The third man was curious hearing the other two, and moved forward. As he walked towards the elephant, it bent, and he felt his hand touch one of the tusks. Feeling the smooth, sharp ivory tusk, the man cried out “Be careful! There is a spear here! A sharp one!”

The fourth man cautiously walked up behind the elephant, and felt its swinging tail. “It’s just a rope! There is nothing to be afraid of!” he said.

The fifth man had meanwhile reached out and was touching the huge ears of the animal. “I think all of you have lost your sense of touch!” he said. “This is nothing but a huge fan!”

The sixth man did not want to be left out. As he walked towards the elephant, he bumped into its massive body, and he exclaimed, “Hey! This is just a huge mud wall! There is no animal at all!”

All six of them were convinced that they were right, and began arguing amongst themselves. “It’s a snake!” said one. “No, its not!” said the second. “It’s a tree!” “You are wrong!” cried the third “It’s a spear!” “You are all wrong! It’s just a rope!” shouted the fourth! “It just a fan!” said the fifth, and the sixth insisted, “You are all wrong. There is no animal, just a mud wall here!”

Wondering about the commotion, the zookeeper arrived on the scene, and was surprised to see 6 blind men surrounding an elephant, each of them shouting at the top of their voices! “Quiet! Quiet! Quiet!” he shouted out, and when they had calmed down, he asked, “Why are all of you shouting and arguing in this manner?”
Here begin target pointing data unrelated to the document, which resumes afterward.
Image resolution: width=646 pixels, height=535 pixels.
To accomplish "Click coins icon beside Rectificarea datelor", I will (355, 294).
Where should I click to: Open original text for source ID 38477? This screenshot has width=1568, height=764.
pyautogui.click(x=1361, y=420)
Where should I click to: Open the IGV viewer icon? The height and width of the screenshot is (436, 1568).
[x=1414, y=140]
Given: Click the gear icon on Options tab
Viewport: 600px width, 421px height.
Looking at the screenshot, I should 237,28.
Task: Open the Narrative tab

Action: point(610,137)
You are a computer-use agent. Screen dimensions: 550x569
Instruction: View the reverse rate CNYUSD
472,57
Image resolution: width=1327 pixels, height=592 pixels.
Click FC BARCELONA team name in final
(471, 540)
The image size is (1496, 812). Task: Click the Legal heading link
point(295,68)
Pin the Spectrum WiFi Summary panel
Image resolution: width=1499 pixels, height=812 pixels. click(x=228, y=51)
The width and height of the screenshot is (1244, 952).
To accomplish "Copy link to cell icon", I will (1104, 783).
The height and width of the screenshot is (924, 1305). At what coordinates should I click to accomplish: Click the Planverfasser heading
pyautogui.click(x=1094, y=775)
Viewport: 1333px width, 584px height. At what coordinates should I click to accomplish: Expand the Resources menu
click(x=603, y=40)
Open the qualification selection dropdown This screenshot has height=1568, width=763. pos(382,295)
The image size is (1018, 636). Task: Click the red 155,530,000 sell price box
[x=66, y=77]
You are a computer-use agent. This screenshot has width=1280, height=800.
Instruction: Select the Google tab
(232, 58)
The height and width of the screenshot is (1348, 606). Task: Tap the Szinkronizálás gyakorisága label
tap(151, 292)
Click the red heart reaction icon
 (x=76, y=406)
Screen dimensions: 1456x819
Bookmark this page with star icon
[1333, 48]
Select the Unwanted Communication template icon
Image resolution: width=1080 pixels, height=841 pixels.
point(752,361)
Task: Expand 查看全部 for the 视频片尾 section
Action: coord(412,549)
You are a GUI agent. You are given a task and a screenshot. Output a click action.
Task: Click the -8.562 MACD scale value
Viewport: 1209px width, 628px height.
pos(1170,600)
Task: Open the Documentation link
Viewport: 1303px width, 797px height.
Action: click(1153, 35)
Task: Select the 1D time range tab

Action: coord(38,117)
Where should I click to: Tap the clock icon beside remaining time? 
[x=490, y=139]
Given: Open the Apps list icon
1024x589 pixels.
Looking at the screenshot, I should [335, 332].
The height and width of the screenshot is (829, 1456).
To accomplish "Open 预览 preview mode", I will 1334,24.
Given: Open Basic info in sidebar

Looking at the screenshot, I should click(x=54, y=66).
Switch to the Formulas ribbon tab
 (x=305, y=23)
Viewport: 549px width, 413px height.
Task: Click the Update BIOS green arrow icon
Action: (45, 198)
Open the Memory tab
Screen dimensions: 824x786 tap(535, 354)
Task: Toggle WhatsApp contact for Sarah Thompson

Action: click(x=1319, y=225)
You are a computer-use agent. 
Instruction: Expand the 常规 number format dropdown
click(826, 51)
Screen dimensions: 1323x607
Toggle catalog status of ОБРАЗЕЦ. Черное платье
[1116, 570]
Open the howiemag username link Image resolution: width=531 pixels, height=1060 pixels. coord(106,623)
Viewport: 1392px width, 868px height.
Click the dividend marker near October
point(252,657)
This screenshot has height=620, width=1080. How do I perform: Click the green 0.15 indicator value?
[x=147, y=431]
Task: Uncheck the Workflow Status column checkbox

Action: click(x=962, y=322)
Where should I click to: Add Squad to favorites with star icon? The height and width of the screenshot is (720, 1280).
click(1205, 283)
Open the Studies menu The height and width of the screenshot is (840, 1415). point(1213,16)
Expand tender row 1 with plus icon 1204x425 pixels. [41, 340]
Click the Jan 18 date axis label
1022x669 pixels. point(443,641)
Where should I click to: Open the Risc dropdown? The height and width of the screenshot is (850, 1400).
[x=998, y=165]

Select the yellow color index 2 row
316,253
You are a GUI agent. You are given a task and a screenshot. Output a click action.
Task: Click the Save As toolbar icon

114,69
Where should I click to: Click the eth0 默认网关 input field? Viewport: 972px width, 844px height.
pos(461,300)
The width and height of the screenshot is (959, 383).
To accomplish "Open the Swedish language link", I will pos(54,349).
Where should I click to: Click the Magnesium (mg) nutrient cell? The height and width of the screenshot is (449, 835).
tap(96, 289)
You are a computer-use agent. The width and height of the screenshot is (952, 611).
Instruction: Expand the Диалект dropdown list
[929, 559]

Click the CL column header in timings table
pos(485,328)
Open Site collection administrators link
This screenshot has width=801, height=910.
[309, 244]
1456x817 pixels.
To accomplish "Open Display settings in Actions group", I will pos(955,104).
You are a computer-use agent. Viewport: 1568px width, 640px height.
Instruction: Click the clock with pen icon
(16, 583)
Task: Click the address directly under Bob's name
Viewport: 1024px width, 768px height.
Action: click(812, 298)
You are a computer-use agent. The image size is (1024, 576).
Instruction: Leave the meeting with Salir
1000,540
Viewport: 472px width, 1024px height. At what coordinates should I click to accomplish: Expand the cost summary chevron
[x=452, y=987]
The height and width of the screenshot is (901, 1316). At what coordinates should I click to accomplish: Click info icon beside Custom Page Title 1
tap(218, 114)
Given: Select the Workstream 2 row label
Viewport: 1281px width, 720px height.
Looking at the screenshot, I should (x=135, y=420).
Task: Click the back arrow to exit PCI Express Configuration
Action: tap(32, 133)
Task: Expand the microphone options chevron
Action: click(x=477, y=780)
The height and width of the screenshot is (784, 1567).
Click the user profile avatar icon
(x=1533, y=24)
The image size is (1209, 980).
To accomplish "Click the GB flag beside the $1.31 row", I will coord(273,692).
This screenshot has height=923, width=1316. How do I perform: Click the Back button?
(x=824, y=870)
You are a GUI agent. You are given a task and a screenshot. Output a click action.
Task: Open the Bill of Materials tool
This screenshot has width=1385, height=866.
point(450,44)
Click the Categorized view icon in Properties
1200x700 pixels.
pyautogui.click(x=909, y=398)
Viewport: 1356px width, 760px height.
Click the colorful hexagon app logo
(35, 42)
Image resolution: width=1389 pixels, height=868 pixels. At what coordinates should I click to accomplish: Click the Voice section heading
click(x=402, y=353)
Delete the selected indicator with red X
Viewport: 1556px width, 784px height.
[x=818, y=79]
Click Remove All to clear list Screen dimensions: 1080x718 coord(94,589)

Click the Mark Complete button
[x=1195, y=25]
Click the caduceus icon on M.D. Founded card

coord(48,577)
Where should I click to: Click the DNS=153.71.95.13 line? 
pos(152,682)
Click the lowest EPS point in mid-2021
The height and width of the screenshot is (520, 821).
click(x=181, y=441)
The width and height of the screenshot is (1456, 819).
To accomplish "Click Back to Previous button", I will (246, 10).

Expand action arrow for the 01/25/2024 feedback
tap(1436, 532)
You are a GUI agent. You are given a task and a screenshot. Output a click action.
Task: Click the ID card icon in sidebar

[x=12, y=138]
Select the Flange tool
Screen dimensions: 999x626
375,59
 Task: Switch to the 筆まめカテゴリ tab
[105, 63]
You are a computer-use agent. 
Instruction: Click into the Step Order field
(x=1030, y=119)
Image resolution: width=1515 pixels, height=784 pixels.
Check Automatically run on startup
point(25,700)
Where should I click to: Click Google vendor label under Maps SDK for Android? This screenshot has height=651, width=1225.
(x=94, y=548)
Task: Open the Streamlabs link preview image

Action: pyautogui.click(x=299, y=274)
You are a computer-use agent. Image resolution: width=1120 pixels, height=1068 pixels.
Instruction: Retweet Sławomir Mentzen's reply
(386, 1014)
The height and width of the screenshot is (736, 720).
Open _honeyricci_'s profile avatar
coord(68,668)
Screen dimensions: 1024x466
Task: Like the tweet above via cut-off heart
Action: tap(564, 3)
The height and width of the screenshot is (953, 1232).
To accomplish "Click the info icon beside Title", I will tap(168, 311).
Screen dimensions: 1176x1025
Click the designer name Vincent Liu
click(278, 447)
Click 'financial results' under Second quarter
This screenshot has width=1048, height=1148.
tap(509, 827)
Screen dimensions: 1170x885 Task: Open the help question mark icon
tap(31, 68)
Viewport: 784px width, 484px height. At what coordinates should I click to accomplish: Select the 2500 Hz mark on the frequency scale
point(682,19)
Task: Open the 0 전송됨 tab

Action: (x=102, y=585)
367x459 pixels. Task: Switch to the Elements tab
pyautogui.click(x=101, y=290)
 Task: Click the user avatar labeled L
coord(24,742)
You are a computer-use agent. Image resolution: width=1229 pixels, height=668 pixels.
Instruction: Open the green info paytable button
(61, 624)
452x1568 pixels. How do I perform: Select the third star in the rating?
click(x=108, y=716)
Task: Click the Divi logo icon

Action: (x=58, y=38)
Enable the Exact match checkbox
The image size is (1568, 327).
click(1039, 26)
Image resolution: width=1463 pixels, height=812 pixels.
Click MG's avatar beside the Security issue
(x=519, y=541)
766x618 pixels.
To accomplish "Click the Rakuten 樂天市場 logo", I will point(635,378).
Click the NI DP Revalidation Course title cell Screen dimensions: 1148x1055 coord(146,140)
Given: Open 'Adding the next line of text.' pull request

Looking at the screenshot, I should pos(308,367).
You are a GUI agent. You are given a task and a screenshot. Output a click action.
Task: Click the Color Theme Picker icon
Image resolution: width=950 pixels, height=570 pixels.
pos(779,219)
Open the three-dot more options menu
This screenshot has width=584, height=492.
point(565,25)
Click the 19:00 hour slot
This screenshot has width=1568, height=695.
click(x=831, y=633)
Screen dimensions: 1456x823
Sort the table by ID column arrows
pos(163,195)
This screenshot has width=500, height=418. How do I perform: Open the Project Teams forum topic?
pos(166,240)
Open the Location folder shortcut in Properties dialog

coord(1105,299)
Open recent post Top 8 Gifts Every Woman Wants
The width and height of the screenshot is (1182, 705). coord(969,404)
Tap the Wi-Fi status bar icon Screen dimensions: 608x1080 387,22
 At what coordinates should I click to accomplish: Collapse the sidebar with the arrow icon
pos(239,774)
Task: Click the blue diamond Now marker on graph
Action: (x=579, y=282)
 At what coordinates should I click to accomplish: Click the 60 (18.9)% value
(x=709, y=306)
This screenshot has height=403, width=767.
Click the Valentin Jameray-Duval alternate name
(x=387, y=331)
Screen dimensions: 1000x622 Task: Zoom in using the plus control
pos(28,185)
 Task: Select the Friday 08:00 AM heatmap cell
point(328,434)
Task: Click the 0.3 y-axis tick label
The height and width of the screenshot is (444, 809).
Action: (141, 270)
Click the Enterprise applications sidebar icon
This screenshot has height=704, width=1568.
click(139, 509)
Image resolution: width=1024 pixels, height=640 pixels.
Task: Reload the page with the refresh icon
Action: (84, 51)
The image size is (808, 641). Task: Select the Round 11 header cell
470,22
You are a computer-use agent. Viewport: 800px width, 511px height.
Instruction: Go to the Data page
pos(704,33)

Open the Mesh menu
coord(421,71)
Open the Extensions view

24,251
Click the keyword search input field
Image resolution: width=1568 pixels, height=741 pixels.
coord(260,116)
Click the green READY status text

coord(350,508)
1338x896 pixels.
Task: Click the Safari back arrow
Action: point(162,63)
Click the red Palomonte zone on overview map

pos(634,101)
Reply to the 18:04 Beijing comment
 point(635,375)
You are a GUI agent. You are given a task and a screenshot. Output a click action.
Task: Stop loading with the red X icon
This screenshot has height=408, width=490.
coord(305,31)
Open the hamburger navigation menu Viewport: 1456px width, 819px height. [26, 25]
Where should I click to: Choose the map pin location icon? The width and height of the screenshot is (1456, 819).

They replied, “Sir, as you can see, we are all blind. We came here to expand our knowledge. We sensed an animal here, and tried to get an idea of its appearance by feeling it. However, we are not able to arrive at a consensus over its appearance, and hence are arguing. Can you please help us and tell us which of us is right? Does the animal resemble a snake, a tree, a spear, a fan, a rope, or a wall? Please enlighten us!”

The zookeeper laughed and laughed before answering, “My dear men, each of you have touched just one portion of the animal. The animal you see is neither a snake, nor any of the other things you have mentioned. The animal in front of you is an elephant!”

Turning to the men one by one, he continued, “Sir, you touched the trunk, which is long and curved, hence you thought it to be a snake. Sir, what you thought were trees are just the elephant’s legs. They are so thick and strong, because the animal is huge. Its body is what you thought was a mud wall” he said, turning to the sixth man.

He continued further “Sir, what you thought of, as a spear is just the tusk of the elephant, and what you thought was a fan is one of its ears. As to what you thought was a rope, it is its tail!”

All of you are right. The reason every one of you is telling it different is because each one of you touched a different part of the elephant. So actually the elephant is made up of all the features you mentioned

He continued further, “It is not enough to gather knowledge, but also important to learn to share and pool your knowledge. If, instead of fighting amongst yourselves, if you had tried to put all your observations together, you might have had an idea of the animal as a whole! Also, when you cannot see the entire truth, it is better to go to someone who does know the complete truth, rather than guess about small parts of it. Such half-knowledge is not just useless, but also dangerous.

The story is frequently used to illustrate the idea that no one perception or belief about God (represented by the elephant,) can be certain, because we, like the blind man, only see part of the truth.

Geisler’s response was—“Yes, but once we were blind, but now we see.”